My story traces back to high school and a Young Life group and hearing the invitation of Jesus at a camp in the gold country of California. Not much later, my friend Tom and I began attending a small, neighborhood Methodist church. I didn’t know much at all about church and even less so denominational differences, but these people were nice, their pastor patient, and the youth guy attractive to kids like us.
Methodism’s headwaters are from the 1700s, largely from the work of John and Charles Wesley. One thing I recently learned is that since 1755, millions of Methodists on this day pray a covenant prayer, written by Wesley, to set both intentions and compass headings for the year.
Here is their prayer that is in itself a liturgy of consecration and uses simple, yet profound words from the heart that cut deeply across the grain of personal pursuit. It is a bit scary since we (I) often move toward self-protection and self-promotion and this moves resolutely away from those pursuits. What this prayer does is create space on one’s heart for God to be God and his children to trust in his will and works.

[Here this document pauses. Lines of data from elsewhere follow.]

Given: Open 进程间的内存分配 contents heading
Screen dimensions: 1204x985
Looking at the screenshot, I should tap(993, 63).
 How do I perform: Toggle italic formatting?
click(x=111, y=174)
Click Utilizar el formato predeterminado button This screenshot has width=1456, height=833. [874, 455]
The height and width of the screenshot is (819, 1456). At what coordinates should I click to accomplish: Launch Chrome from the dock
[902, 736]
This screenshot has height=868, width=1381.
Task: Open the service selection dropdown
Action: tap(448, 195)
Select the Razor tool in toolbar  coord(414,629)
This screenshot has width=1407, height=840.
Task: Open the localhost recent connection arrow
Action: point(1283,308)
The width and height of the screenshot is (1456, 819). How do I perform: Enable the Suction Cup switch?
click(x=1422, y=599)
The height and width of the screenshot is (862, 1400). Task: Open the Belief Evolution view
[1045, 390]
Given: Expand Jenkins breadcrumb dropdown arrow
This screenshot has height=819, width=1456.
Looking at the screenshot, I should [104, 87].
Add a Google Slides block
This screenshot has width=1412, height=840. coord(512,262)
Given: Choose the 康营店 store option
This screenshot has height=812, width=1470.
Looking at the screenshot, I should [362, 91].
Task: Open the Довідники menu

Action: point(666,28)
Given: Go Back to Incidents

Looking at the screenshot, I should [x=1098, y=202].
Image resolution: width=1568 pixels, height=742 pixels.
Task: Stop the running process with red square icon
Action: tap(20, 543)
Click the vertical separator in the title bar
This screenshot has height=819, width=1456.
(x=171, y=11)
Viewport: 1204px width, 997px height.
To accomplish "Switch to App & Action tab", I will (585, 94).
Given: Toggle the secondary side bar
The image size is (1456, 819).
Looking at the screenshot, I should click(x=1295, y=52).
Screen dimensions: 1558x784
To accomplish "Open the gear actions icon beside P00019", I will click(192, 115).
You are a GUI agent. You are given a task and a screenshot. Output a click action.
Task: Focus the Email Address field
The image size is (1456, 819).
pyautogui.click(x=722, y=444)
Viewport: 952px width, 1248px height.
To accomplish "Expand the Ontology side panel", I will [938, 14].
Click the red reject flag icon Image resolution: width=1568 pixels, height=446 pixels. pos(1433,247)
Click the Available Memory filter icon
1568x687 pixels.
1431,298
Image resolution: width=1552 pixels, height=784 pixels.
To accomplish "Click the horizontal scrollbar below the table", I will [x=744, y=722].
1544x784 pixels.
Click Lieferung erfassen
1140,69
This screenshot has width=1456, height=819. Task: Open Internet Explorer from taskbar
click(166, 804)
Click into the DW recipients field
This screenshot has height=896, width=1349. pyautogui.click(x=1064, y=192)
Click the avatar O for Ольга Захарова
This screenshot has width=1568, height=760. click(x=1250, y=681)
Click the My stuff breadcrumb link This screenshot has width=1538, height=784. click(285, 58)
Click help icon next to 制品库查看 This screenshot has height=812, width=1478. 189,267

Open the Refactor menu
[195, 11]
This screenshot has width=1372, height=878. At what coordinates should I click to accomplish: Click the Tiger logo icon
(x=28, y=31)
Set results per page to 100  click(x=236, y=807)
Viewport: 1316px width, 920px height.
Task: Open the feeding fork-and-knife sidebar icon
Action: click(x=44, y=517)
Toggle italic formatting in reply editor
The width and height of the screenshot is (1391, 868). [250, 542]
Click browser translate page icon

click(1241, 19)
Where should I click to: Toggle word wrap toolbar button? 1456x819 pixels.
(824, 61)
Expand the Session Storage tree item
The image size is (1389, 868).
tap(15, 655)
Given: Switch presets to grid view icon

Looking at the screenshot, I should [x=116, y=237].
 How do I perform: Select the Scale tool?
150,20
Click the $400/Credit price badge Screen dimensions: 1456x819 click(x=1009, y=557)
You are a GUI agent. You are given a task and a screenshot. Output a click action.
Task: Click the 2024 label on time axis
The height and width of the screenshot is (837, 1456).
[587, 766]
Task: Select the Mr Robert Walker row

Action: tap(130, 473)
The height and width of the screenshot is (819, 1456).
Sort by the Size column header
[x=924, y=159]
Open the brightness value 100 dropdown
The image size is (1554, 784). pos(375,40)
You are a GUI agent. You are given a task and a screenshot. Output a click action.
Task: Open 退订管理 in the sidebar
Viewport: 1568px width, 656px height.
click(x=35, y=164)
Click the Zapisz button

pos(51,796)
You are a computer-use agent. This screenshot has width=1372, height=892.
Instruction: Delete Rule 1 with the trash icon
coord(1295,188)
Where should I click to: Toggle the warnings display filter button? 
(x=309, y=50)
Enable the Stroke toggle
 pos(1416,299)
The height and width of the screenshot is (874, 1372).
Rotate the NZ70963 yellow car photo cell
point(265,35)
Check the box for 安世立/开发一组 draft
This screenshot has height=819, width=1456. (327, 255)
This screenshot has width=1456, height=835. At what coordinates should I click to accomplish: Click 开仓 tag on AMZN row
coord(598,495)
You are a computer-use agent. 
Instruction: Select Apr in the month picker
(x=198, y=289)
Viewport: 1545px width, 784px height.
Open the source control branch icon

Perhaps today, at the head of the new year, take some time to consider and possibly repeat these old words to God to set your compass for the days to come.
I am no longer my own, but yours.
Put me to what you will, rank me with whom you will;
Put me to doing, put me to suffering; let me be employed for you, or laid aside for you, exalted for you, or brought low for you;
Let me be full, let me be empty, let me have all things, let me have nothing: I freely and wholeheartedly yield all things to your pleasure and disposal.
And now, glorious and blessed God, Father, Son, and Holy Spirit, you are mine and I am yours. So be it.
And the covenant now made on earth, let it be ratified in heaven.
Amen
Let’s walk together, boldly, into the unknown of another year. I look forward to it all, with you.